§ BRIEF
Please give the listing again in its entirety, exactly as written.

§ SUPPLIED MATERIAL
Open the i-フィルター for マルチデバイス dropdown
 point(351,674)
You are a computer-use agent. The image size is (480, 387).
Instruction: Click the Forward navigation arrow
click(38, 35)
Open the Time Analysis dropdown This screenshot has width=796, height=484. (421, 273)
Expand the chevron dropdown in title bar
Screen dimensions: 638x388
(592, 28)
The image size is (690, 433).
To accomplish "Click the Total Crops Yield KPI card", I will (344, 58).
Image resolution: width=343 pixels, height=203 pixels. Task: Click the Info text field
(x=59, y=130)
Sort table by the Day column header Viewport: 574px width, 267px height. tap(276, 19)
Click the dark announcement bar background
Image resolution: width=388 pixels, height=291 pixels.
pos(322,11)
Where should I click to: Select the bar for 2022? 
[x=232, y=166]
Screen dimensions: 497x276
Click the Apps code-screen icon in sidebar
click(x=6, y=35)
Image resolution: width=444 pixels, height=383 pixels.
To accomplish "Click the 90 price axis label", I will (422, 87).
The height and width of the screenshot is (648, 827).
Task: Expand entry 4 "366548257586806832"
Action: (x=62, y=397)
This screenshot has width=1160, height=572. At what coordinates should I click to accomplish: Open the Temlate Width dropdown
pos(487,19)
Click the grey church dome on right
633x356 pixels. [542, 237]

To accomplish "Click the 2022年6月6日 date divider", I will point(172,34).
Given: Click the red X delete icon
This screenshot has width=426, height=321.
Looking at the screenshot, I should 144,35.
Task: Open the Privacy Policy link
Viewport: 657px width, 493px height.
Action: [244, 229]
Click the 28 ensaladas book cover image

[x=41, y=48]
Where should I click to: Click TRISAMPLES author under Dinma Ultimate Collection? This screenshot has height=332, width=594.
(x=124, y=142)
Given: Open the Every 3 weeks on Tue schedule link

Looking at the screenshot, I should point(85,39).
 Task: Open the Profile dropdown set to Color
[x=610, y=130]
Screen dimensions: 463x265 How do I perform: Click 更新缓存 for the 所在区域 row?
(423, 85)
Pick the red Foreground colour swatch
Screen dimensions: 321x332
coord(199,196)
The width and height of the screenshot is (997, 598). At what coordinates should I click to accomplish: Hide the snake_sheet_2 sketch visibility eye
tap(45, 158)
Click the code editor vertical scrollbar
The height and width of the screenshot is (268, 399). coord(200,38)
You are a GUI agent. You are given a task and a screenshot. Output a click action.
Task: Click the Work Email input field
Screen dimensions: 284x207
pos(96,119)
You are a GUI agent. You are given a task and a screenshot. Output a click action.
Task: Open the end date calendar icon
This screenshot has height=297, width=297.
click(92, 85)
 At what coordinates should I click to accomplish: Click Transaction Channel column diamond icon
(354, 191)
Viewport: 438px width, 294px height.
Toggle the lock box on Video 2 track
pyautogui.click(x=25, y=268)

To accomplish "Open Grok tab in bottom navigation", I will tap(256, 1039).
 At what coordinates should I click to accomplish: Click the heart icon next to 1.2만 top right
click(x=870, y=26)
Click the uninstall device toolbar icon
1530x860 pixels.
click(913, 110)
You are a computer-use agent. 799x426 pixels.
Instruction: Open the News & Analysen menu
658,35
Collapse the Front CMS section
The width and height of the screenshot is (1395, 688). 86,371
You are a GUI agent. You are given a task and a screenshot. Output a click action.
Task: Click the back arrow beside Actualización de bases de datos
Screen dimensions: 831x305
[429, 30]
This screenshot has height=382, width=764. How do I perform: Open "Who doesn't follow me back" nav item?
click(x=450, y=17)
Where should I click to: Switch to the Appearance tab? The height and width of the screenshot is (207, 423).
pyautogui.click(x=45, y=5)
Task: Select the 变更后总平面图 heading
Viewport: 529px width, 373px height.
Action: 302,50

§ ANSWER BOX
Open the i-フィルター for マルチデバイス dropdown
 point(351,674)
You are a computer-use agent. The image size is (480, 387).
Instruction: Click the Forward navigation arrow
click(38, 35)
Open the Time Analysis dropdown This screenshot has width=796, height=484. (421, 273)
Expand the chevron dropdown in title bar
Screen dimensions: 638x388
(592, 28)
The image size is (690, 433).
To accomplish "Click the Total Crops Yield KPI card", I will (344, 58).
Image resolution: width=343 pixels, height=203 pixels. Task: Click the Info text field
(x=59, y=130)
Sort table by the Day column header Viewport: 574px width, 267px height. tap(276, 19)
Click the dark announcement bar background
Image resolution: width=388 pixels, height=291 pixels.
pos(322,11)
Where should I click to: Select the bar for 2022? 
[x=232, y=166]
Screen dimensions: 497x276
Click the Apps code-screen icon in sidebar
click(x=6, y=35)
Image resolution: width=444 pixels, height=383 pixels.
To accomplish "Click the 90 price axis label", I will (422, 87).
The height and width of the screenshot is (648, 827).
Task: Expand entry 4 "366548257586806832"
Action: (x=62, y=397)
This screenshot has width=1160, height=572. At what coordinates should I click to accomplish: Open the Temlate Width dropdown
pos(487,19)
Click the grey church dome on right
633x356 pixels. [542, 237]

To accomplish "Click the 2022年6月6日 date divider", I will point(172,34).
Given: Click the red X delete icon
This screenshot has width=426, height=321.
Looking at the screenshot, I should 144,35.
Task: Open the Privacy Policy link
Viewport: 657px width, 493px height.
Action: [244, 229]
Click the 28 ensaladas book cover image

[x=41, y=48]
Where should I click to: Click TRISAMPLES author under Dinma Ultimate Collection? This screenshot has height=332, width=594.
(x=124, y=142)
Given: Open the Every 3 weeks on Tue schedule link

Looking at the screenshot, I should point(85,39).
 Task: Open the Profile dropdown set to Color
[x=610, y=130]
Screen dimensions: 463x265 How do I perform: Click 更新缓存 for the 所在区域 row?
(423, 85)
Pick the red Foreground colour swatch
Screen dimensions: 321x332
coord(199,196)
The width and height of the screenshot is (997, 598). At what coordinates should I click to accomplish: Hide the snake_sheet_2 sketch visibility eye
tap(45, 158)
Click the code editor vertical scrollbar
The height and width of the screenshot is (268, 399). coord(200,38)
You are a GUI agent. You are given a task and a screenshot. Output a click action.
Task: Click the Work Email input field
Screen dimensions: 284x207
pos(96,119)
You are a GUI agent. You are given a task and a screenshot. Output a click action.
Task: Open the end date calendar icon
This screenshot has height=297, width=297.
click(92, 85)
 At what coordinates should I click to accomplish: Click Transaction Channel column diamond icon
(354, 191)
Viewport: 438px width, 294px height.
Toggle the lock box on Video 2 track
pyautogui.click(x=25, y=268)

To accomplish "Open Grok tab in bottom navigation", I will tap(256, 1039).
 At what coordinates should I click to accomplish: Click the heart icon next to 1.2만 top right
click(x=870, y=26)
Click the uninstall device toolbar icon
1530x860 pixels.
click(913, 110)
You are a computer-use agent. 799x426 pixels.
Instruction: Open the News & Analysen menu
658,35
Collapse the Front CMS section
The width and height of the screenshot is (1395, 688). 86,371
You are a GUI agent. You are given a task and a screenshot. Output a click action.
Task: Click the back arrow beside Actualización de bases de datos
Screen dimensions: 831x305
[429, 30]
This screenshot has height=382, width=764. How do I perform: Open "Who doesn't follow me back" nav item?
click(x=450, y=17)
Where should I click to: Switch to the Appearance tab? The height and width of the screenshot is (207, 423).
pyautogui.click(x=45, y=5)
Task: Select the 变更后总平面图 heading
Viewport: 529px width, 373px height.
Action: 302,50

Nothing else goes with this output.